**Exercise:**
With the pictures left out, please return exactly the line holding "Instruction: Click Go Live in status bar" and each following line until the entries end.

(Collected data entries)
***

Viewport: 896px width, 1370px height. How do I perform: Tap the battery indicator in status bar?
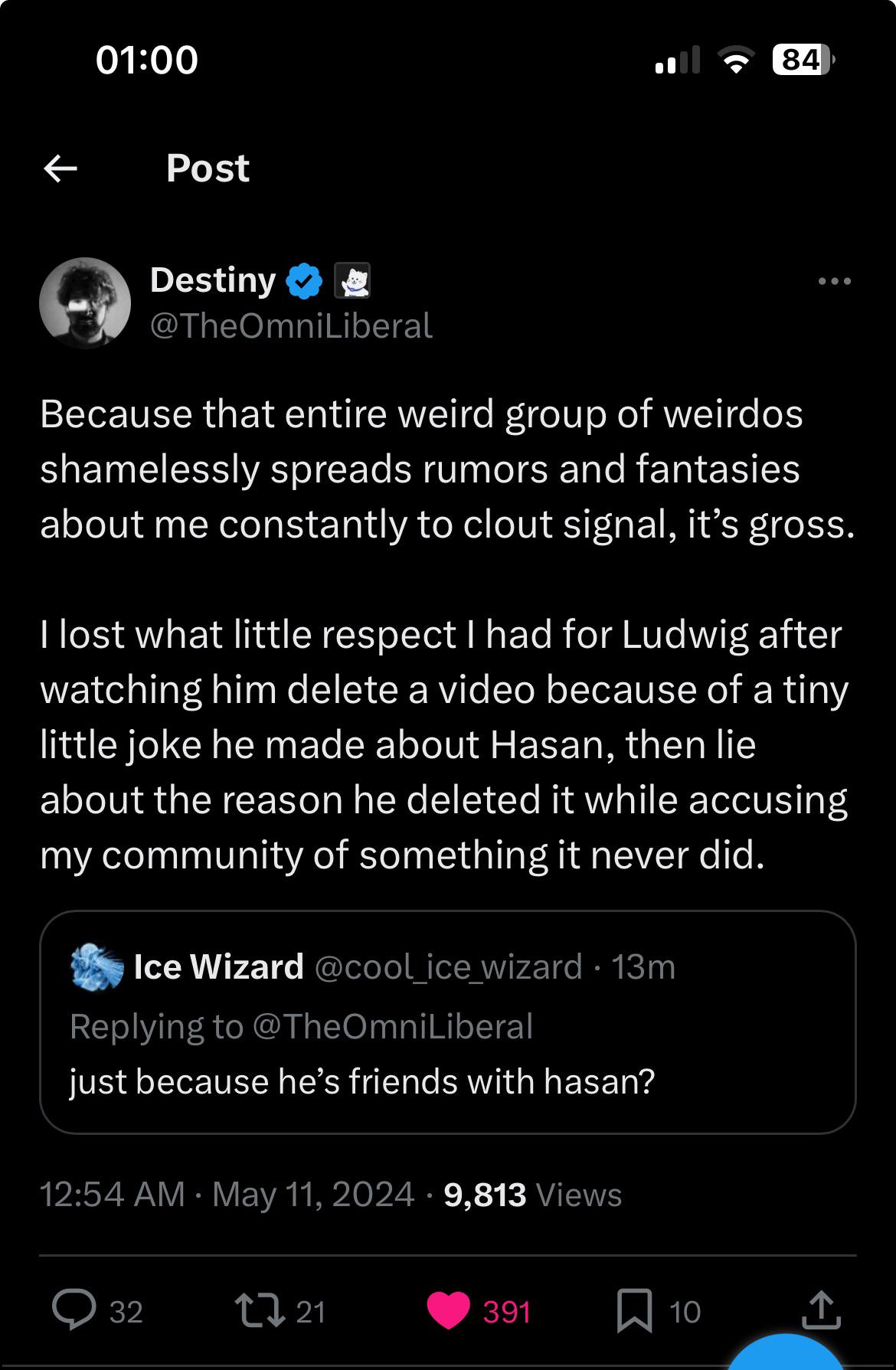[802, 60]
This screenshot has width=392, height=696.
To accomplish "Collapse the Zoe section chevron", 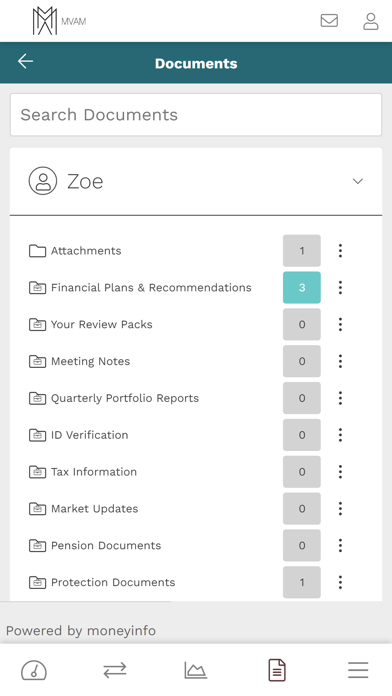I will [358, 181].
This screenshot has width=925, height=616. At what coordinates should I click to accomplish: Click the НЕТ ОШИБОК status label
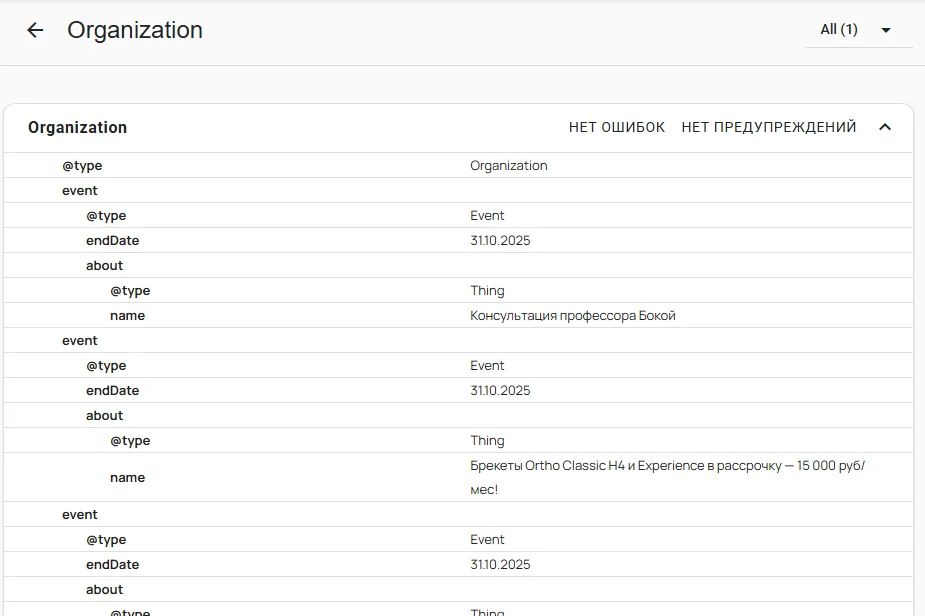pos(616,127)
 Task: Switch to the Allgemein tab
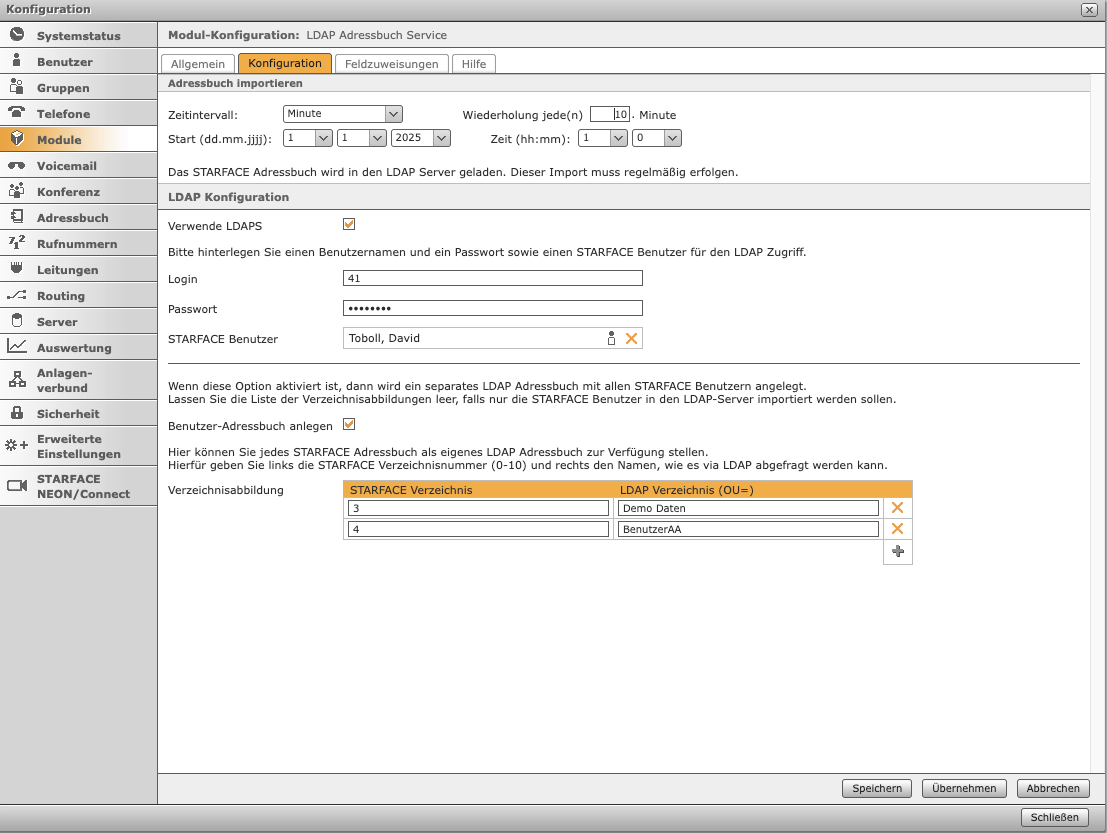point(198,64)
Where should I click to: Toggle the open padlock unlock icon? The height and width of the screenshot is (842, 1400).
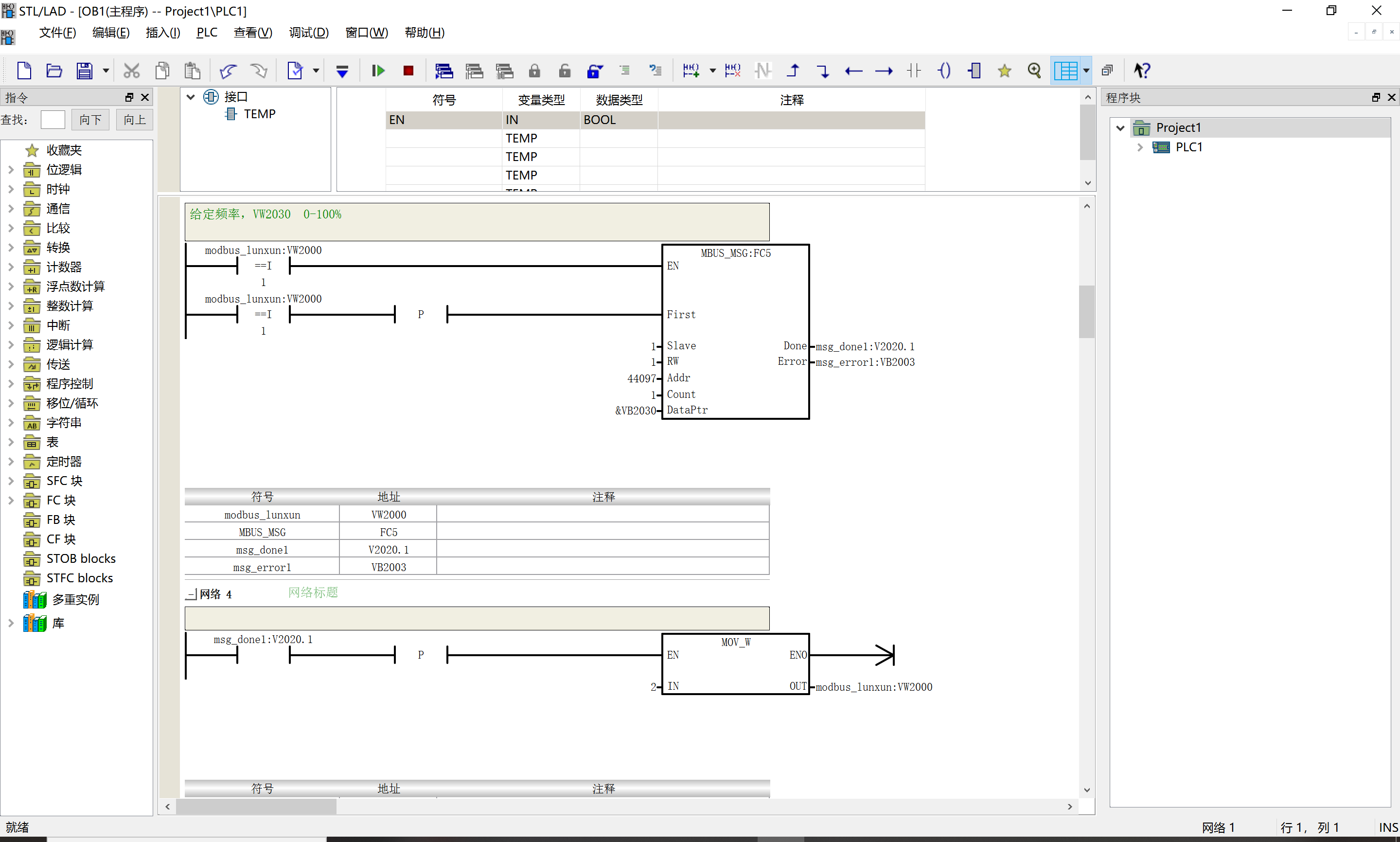tap(565, 71)
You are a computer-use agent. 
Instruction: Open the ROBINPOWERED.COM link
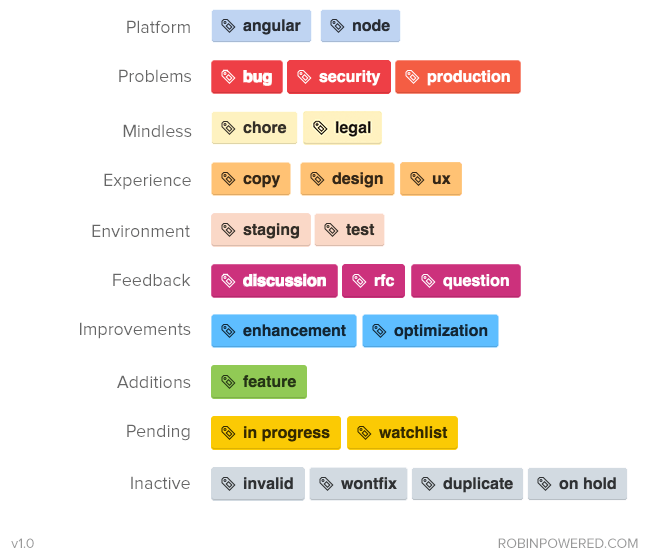(567, 543)
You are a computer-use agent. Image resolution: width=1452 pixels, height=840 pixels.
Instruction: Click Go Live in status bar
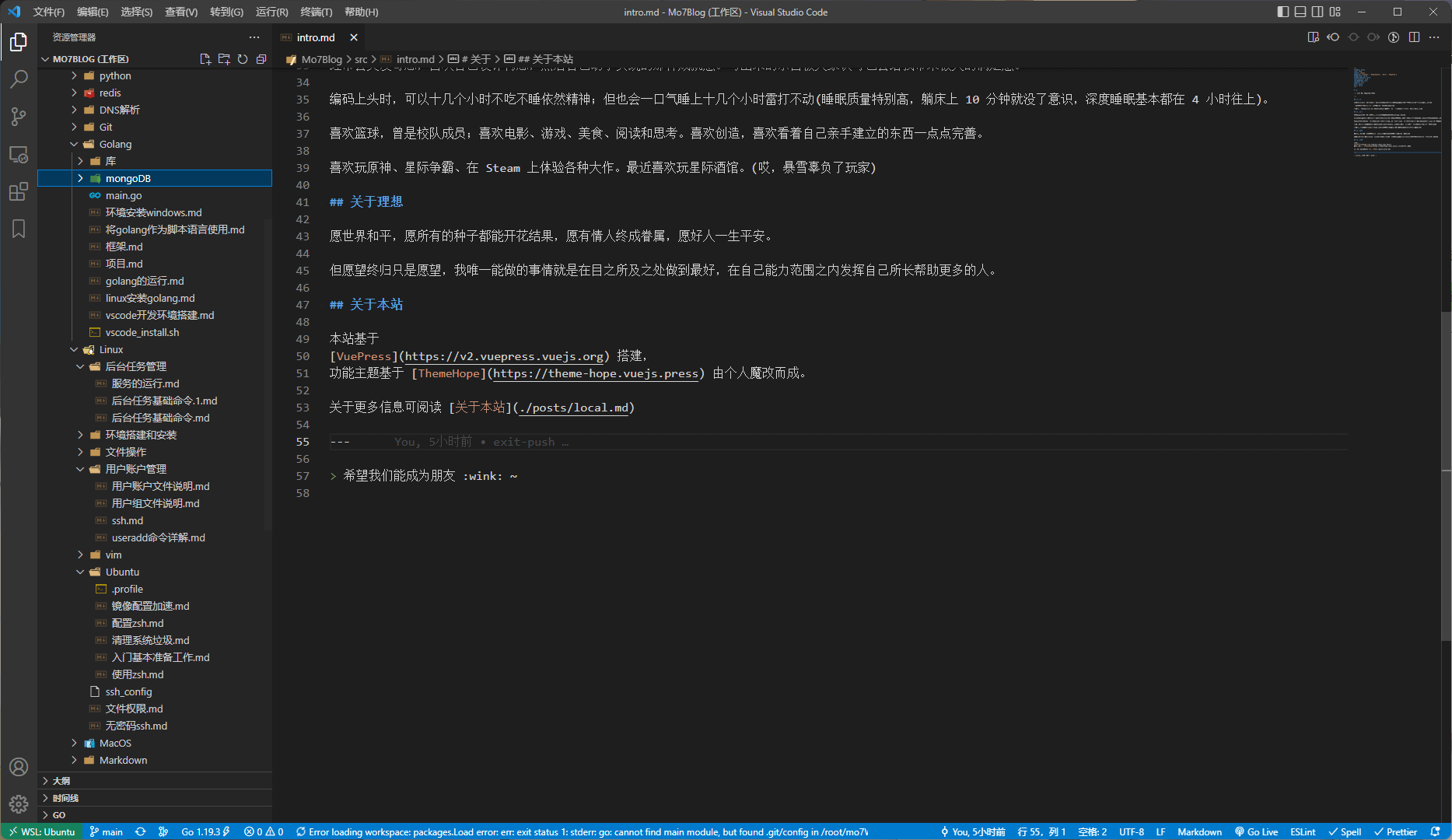[1256, 831]
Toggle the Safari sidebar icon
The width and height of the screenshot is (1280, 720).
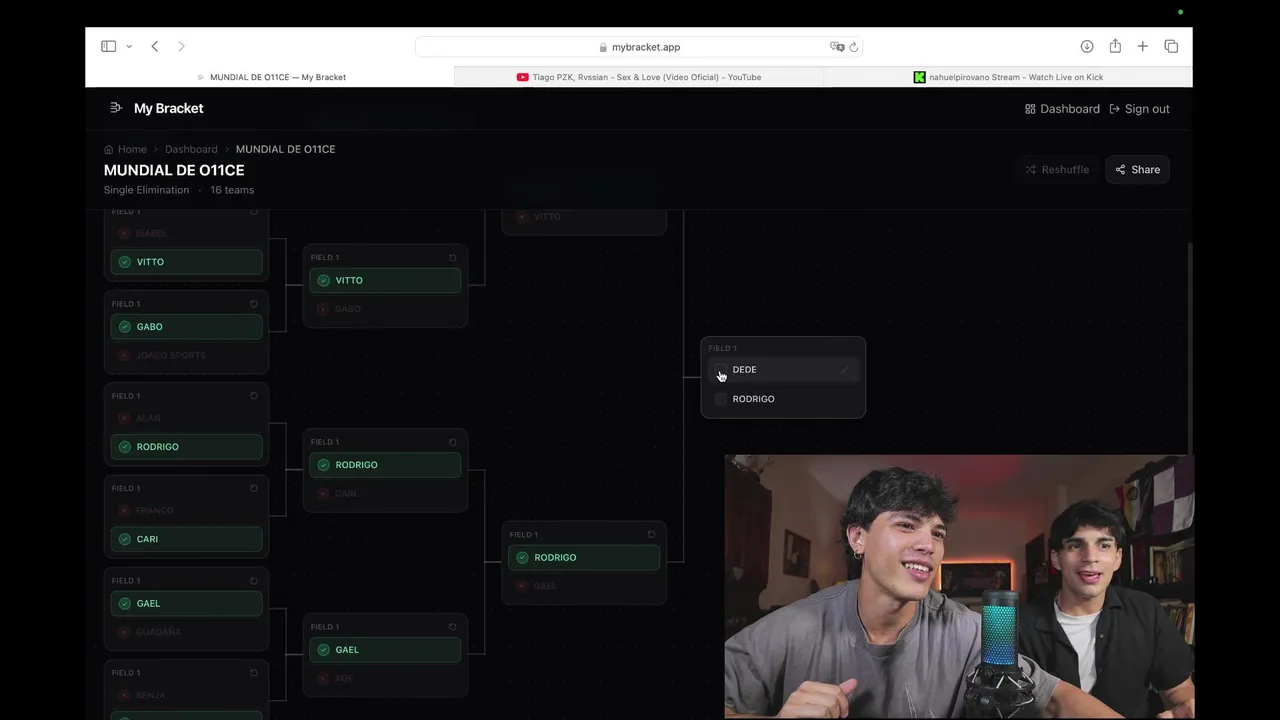pyautogui.click(x=108, y=46)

***

**Answer to the problem:**
Instruction: Click Go Live in status bar
[1256, 831]
Toggle the Safari sidebar icon
The width and height of the screenshot is (1280, 720).
pyautogui.click(x=108, y=46)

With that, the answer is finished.